The task ->
Leave the pictures aside and copy all the data exactly.

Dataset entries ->
* * * * * * * * *
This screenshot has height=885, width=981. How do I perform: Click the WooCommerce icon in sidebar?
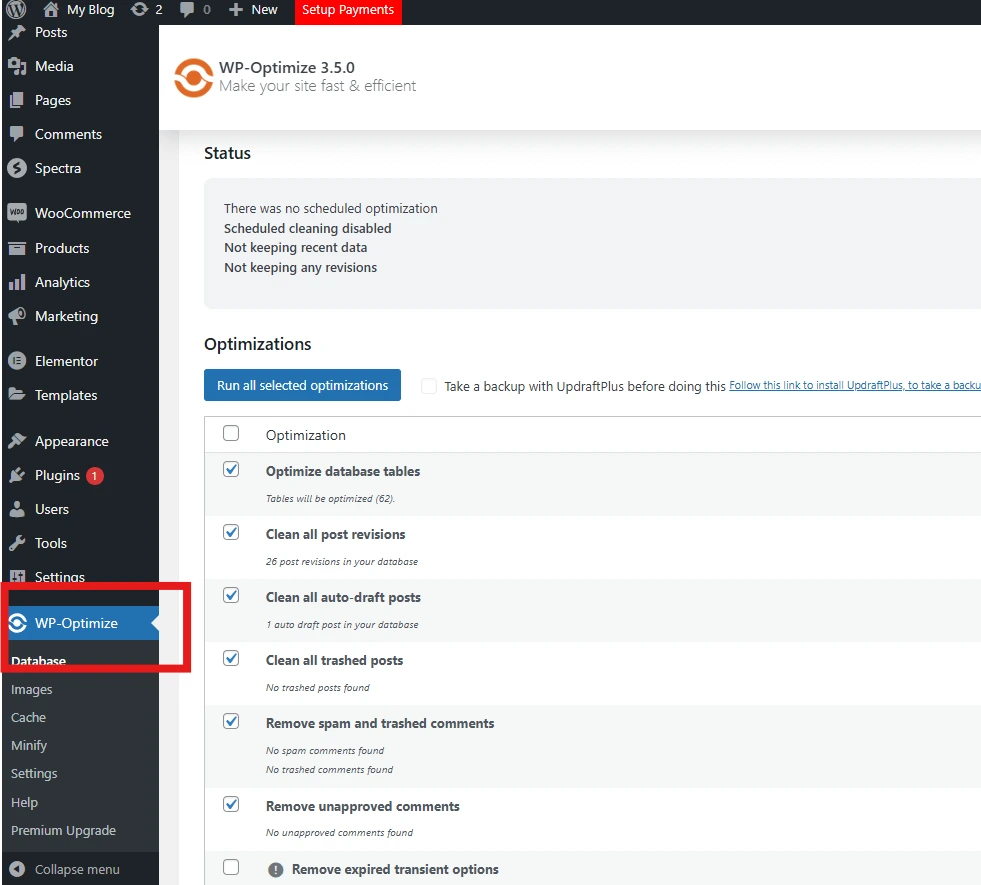(x=16, y=213)
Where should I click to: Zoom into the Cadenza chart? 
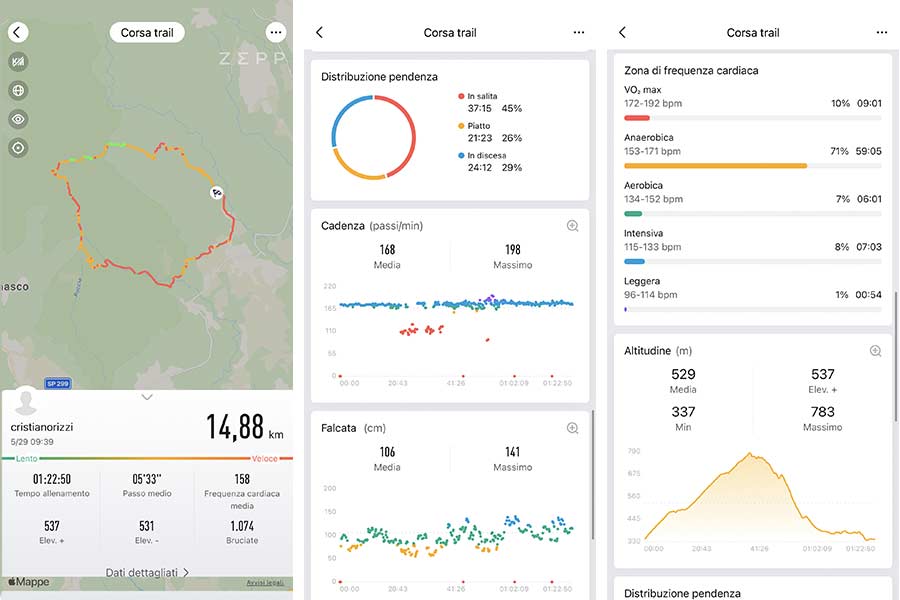pyautogui.click(x=572, y=226)
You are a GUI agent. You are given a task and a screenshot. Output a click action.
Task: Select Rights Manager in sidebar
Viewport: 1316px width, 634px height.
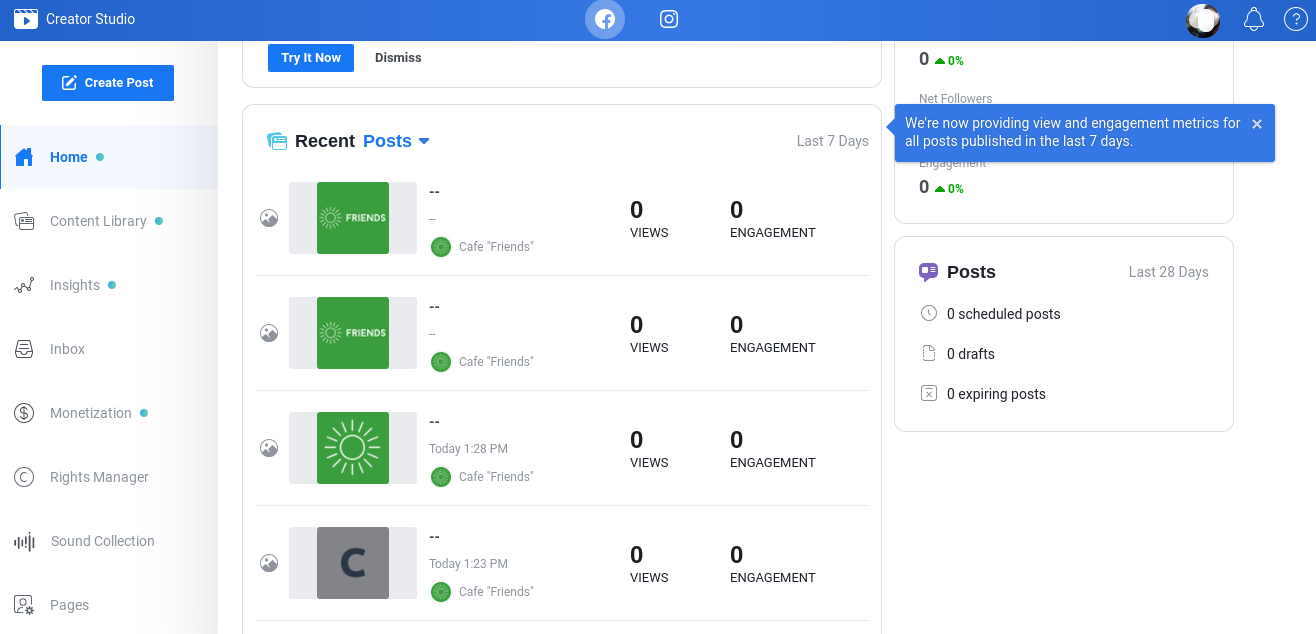(99, 477)
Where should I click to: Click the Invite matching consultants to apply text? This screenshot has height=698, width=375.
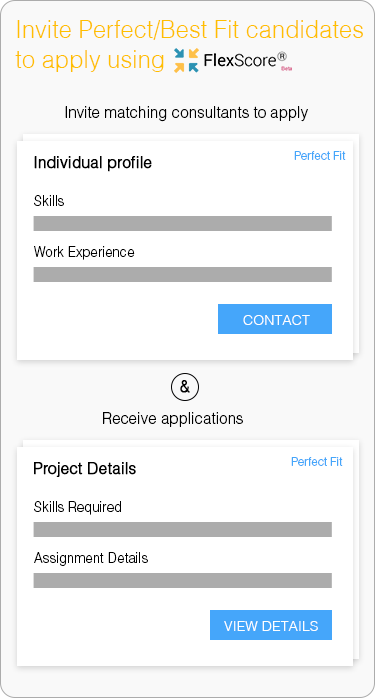point(186,113)
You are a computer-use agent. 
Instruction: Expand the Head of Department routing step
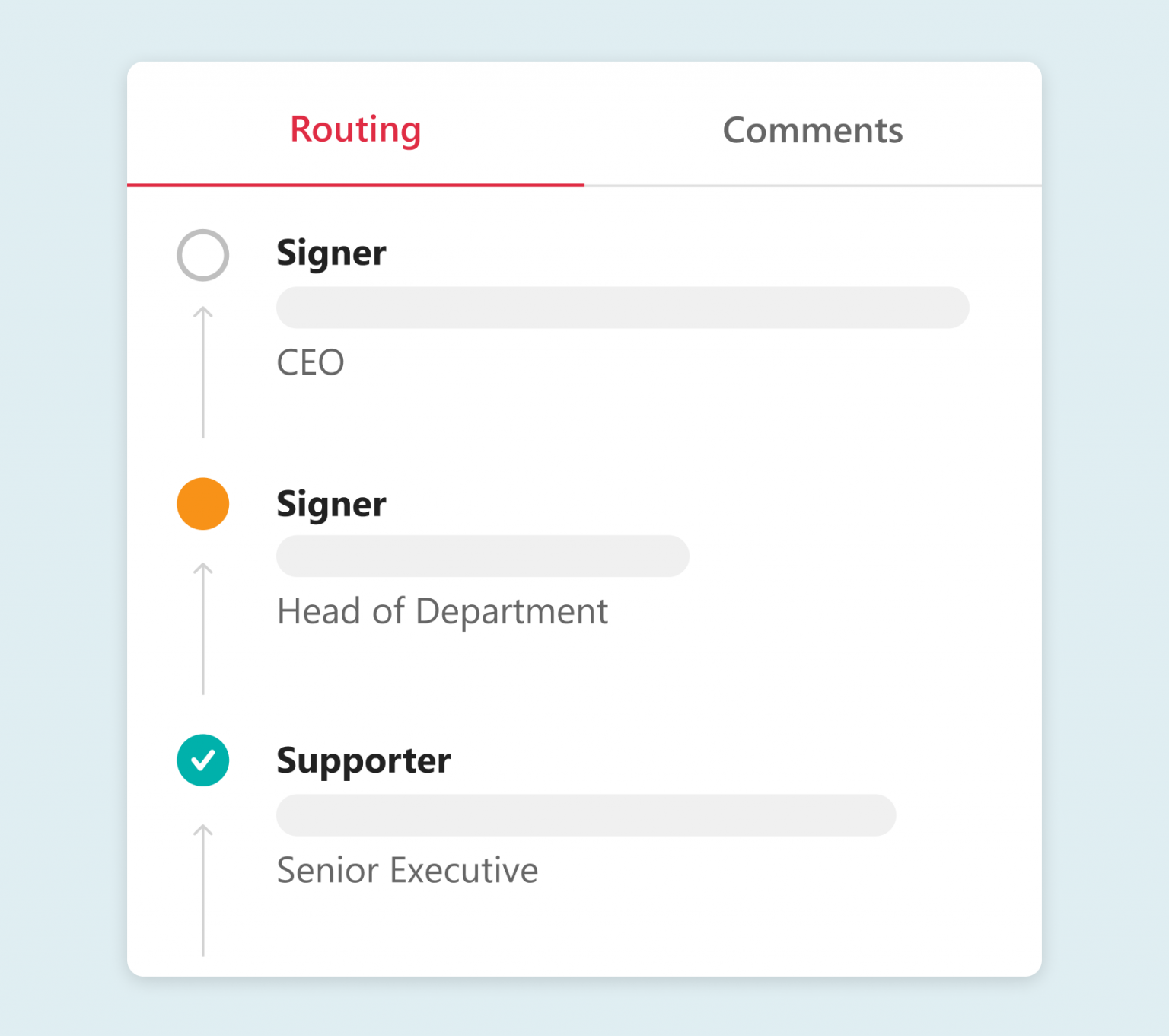pos(332,503)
* * * * * * * * *
Task answer ->
This screenshot has height=885, width=981. How do I perform: Click the WooCommerce icon in sidebar?
(x=16, y=213)
Where should I click to: Zoom into the Cadenza chart? 
pyautogui.click(x=572, y=226)
You are a GUI agent. You are given a task and a screenshot. Output a click action.
Task: Select Rights Manager in sidebar
Viewport: 1316px width, 634px height.
(99, 477)
Where should I click to: Click the Invite matching consultants to apply text? This screenshot has height=698, width=375.
point(186,113)
You are a computer-use agent. 
Instruction: Expand the Head of Department routing step
pos(332,503)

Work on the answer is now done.